Scaling up invasive species control strategies: from small community-led blocks to landscape scales
20 April 2012
Dr Andrea Byrom (Research Portfolio Leader - Weeds, Pests & Diseases, Manaaki Whenua / Landcare Research, New Zealand) hosted by Peter Banks
Management of invasive species is rarely conducted at a landscape scale (i.e. tens of thousands of hectares). More typically, pests are managed intensively in patches that are deemed to be of high importance, with little or no management in the surrounding matrix. This may lead to persistence of some native biota only in areas where invasive animals are controlled, with occasional dispersal between patches. This is known in ecological theory as a metapopulation.
How can we strengthen the metapopulation approach to improve outcomes of invasive species management for native biodiversity? Increasingly, community conservation initiatives in New Zealand and Australia are involved in preserving, restoring and even re-introducing native biota, often in small patches in their 'backyard.
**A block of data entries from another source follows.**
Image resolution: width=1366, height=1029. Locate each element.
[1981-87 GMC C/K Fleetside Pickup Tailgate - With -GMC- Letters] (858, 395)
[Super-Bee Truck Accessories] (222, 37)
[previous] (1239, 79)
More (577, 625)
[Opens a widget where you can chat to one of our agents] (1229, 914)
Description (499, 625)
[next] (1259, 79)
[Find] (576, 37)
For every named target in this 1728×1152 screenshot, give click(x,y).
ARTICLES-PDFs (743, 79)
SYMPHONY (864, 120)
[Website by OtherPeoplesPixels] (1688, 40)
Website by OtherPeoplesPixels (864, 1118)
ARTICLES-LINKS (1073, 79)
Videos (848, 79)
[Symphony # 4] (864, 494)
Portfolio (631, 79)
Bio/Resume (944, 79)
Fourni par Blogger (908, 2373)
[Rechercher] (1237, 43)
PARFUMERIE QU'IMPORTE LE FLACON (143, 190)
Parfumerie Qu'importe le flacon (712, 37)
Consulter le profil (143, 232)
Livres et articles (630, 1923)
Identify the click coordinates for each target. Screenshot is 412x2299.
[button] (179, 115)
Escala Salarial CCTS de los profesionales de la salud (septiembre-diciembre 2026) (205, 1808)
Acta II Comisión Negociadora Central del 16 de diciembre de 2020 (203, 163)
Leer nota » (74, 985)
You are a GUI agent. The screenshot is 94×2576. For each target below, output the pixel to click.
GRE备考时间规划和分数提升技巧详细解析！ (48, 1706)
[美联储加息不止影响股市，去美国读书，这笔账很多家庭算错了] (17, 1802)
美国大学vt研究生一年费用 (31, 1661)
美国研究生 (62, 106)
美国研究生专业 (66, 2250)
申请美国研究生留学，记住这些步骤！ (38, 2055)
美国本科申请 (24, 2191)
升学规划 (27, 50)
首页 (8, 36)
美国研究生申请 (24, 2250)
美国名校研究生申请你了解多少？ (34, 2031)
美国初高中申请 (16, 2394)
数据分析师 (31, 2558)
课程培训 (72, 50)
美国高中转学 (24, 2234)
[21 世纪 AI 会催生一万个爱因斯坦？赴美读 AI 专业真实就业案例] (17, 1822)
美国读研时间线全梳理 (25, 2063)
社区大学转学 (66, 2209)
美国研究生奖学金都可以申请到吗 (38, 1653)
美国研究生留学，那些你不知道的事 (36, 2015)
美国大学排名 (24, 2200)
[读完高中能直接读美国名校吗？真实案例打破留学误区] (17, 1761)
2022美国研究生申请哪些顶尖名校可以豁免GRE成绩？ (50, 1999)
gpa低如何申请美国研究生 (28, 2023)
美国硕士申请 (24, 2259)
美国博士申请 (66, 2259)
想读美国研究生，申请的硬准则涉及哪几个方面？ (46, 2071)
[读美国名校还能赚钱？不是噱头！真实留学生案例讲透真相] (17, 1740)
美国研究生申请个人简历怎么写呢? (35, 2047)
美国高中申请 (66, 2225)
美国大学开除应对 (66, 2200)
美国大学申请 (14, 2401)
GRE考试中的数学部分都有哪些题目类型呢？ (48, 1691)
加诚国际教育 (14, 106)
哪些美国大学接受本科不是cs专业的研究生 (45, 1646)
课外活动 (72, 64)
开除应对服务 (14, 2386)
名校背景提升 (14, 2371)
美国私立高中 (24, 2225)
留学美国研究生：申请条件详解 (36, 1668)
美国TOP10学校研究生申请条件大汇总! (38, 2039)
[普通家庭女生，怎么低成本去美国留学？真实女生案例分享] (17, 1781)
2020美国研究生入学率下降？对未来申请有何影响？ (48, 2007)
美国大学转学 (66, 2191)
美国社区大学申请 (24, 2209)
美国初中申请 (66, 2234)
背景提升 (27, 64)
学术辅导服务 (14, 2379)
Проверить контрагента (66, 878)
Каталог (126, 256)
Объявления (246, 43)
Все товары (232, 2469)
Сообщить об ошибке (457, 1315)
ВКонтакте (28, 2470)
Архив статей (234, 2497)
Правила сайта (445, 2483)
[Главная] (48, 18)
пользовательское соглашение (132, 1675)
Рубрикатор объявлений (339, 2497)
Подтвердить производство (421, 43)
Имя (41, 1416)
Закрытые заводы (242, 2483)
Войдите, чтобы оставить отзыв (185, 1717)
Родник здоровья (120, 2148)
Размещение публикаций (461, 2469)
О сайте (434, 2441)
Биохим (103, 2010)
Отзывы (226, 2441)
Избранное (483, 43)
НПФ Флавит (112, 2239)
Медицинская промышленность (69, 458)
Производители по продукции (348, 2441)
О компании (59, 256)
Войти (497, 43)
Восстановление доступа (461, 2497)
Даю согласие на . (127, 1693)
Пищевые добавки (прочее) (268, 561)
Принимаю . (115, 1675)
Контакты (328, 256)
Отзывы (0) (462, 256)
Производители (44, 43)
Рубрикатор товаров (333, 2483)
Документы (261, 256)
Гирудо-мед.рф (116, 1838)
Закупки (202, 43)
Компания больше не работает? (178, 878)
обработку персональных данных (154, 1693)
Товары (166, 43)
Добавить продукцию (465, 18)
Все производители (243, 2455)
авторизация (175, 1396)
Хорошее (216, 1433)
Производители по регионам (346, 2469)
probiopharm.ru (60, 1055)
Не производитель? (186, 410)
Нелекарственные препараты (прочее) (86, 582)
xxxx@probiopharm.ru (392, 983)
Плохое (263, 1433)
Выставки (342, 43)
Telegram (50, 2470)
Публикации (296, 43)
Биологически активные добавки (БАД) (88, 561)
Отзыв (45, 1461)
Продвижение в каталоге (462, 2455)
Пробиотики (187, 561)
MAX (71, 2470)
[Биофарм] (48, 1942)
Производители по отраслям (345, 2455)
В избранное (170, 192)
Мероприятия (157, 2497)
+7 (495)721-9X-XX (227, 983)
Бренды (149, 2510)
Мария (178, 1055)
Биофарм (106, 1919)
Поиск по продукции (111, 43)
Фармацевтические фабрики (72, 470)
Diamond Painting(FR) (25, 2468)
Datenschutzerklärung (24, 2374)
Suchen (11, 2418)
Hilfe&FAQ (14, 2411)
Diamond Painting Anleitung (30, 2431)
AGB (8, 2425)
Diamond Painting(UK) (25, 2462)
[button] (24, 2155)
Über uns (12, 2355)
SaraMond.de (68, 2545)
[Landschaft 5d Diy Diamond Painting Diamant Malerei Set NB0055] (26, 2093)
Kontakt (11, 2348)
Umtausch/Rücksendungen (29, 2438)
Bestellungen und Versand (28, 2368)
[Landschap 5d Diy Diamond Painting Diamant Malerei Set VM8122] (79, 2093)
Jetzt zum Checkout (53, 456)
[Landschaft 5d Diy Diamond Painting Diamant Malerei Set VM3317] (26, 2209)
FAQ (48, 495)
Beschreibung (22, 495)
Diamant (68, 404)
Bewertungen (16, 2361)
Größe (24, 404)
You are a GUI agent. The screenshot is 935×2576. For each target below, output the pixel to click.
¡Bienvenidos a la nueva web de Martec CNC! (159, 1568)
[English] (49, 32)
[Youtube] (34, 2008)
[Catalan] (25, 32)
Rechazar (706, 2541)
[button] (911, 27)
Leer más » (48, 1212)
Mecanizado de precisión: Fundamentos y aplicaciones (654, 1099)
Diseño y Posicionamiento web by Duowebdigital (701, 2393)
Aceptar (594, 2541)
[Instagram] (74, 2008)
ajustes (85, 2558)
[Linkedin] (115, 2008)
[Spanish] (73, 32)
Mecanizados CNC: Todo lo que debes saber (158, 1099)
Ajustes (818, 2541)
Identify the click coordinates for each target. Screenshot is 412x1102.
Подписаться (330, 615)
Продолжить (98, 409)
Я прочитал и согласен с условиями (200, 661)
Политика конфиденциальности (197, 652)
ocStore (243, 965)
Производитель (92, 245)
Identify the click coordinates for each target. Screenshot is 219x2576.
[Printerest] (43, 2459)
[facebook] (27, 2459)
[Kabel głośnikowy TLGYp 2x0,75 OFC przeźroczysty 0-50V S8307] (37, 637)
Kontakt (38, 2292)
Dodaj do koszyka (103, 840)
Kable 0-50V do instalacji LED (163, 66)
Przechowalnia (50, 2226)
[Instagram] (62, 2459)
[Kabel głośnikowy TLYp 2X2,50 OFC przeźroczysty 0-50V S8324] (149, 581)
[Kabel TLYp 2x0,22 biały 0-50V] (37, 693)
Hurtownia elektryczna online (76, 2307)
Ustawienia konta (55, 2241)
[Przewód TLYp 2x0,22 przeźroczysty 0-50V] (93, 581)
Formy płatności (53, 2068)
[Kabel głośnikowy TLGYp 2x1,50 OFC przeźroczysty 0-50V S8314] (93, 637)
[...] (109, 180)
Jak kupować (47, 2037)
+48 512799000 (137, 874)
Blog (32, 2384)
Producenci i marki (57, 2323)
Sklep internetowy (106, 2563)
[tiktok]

Therefore, one of the most obvious practical means of adopting a metapopulation paradigm is to use such community-led blocks as source areas or stepping stones, in order to manage invasive species and native biota at a landscape scale. This means that both large and small sites, from small community-led initiatives to large-scale agency-funded pest control operations, all have the potential to contribute to survival of the metapopulation, with immigrants from neighbouring patches providing a 'rescue effect'. The resilience of the metapopulation is therefore much greater than that of a single, isolated population.
With the aid of several practical examples, we show that in New Zealand and Australia we can, with smarter use of existingpest control tools, start to think big, and that we can establish integrated networks of pest management zones that facilitate dispersal of native species through landscapes. Conversely, pest control programmes can be designed to reduce connectivity for invasive species. The goal is to improve the timing and location of pest control to promote metapopulations of native species, re-establish large-scale ecosystem processes, and hence provide greater overall benefits for biodiversity.